Exercise description
From the passage on Li-Lao bronze drums, reproduce verbatim the section that begins with the words containing "The prosperity and" and ends with "Guangxi and Guangdong.".

Exercise passage
The prosperity and autonomy society of the Li people, which mainly relied on the pearl trade, allowed them to cast numerous large drums. Because of its massive size, each Li-Lao drum weighs 150 kilograms would require double the number of copper ores (about 5,000 to 14,000 kilograms) and more labours to cast, compared to its Type I counterpart. In total, 215 type II drums are discovered in Guangxi and Guangdong.

Despite being sophisticated, the surfaces of Li-Lao drums are lesser in decorating, lack of detailed motifs that are identical to Heger I drums, such as mammals, birds, humans decorations, which creates a major difference between Heger type I drums and Li-Lao drums. Instead, they often carved geometric symbols on the surfaces, such as radiating sun, and sometimes, small toads. The handles are generally smaller and often (semi) circular. For centuries after that, bronze drums were highly symbolized as treasures of Li chieftains and to represent their nation's richness. The Li also brought bronze drums with them during battles and revolts against the Chinese.

Study material
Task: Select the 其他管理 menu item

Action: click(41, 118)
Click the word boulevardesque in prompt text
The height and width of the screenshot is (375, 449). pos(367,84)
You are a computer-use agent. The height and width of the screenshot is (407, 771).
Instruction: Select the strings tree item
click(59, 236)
* * *
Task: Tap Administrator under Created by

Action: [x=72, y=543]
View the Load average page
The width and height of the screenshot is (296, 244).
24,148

Task output
The prosperity and autonomy society of the Li people, which mainly relied on the pearl trade, allowed them to cast numerous large drums. Because of its massive size, each Li-Lao drum weighs 150 kilograms would require double the number of copper ores (about 5,000 to 14,000 kilograms) and more labours to cast, compared to its Type I counterpart. In total, 215 type II drums are discovered in Guangxi and Guangdong.